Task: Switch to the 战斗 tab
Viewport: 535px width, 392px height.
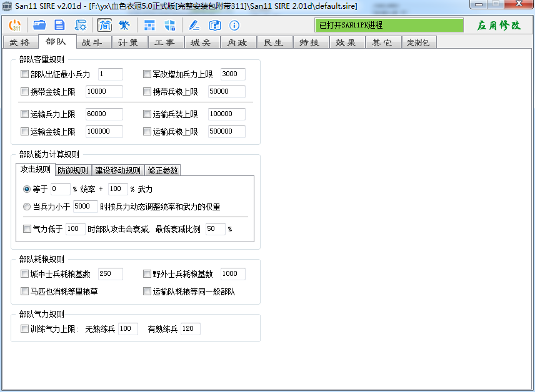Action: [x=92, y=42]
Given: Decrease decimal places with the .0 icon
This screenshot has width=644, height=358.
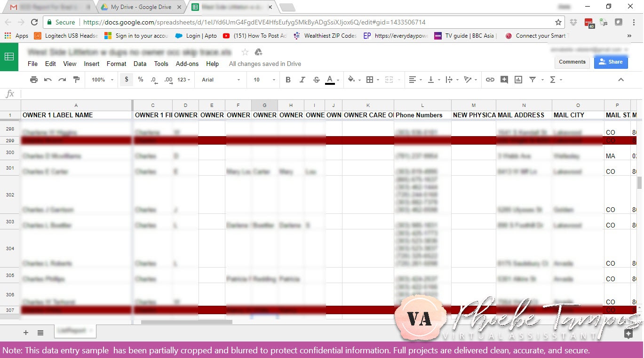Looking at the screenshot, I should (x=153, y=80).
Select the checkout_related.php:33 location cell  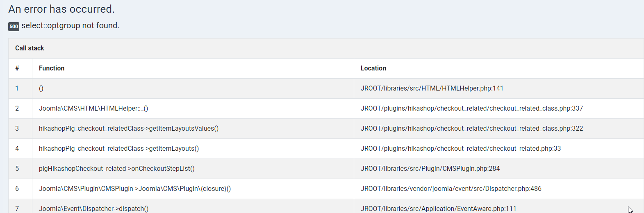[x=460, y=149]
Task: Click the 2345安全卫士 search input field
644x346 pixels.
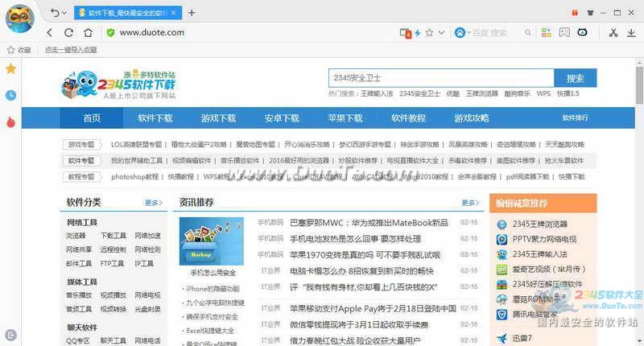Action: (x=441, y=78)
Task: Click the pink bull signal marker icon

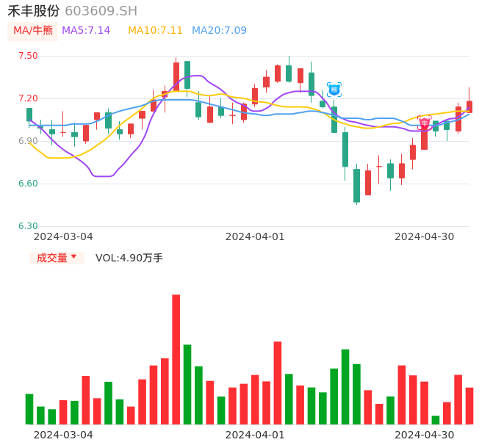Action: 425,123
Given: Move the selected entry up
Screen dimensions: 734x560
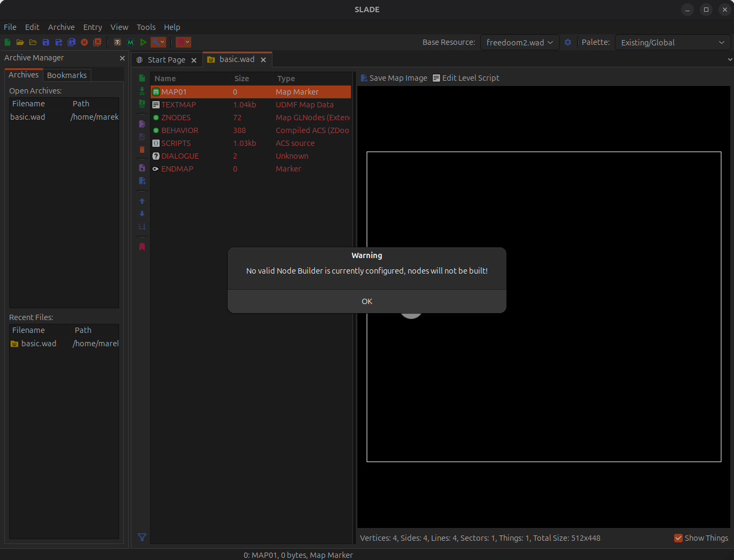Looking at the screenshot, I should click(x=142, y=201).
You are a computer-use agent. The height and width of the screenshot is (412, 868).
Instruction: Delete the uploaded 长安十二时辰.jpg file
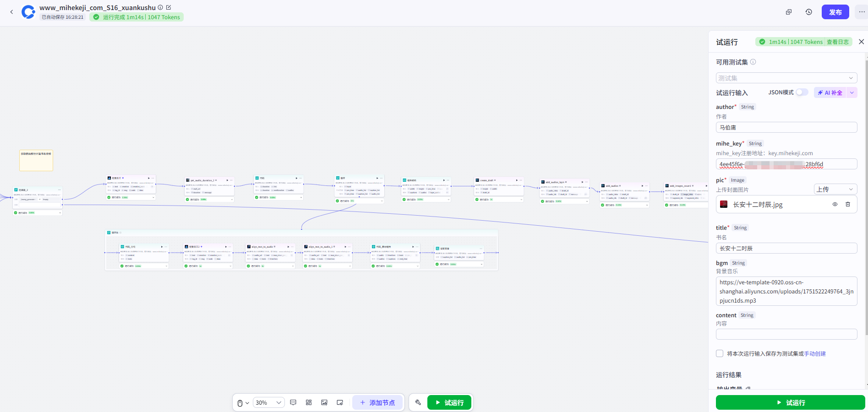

## ASSIGNMENT:
Your copy should consist solely of the lines from the line containing "Task: Click the 2345安全卫士 search input field" through the last line of the records above, reproduced exactly, with the pictures left out.

## RESPONSE TO THE TASK:
Task: Click the 2345安全卫士 search input field
644x346 pixels.
Action: (x=441, y=78)
Task: Click the pink bull signal marker icon

Action: 425,123
Given: Move the selected entry up
Screen dimensions: 734x560
Looking at the screenshot, I should click(x=142, y=201).
You are a computer-use agent. The height and width of the screenshot is (412, 868).
Instruction: Delete the uploaded 长安十二时辰.jpg file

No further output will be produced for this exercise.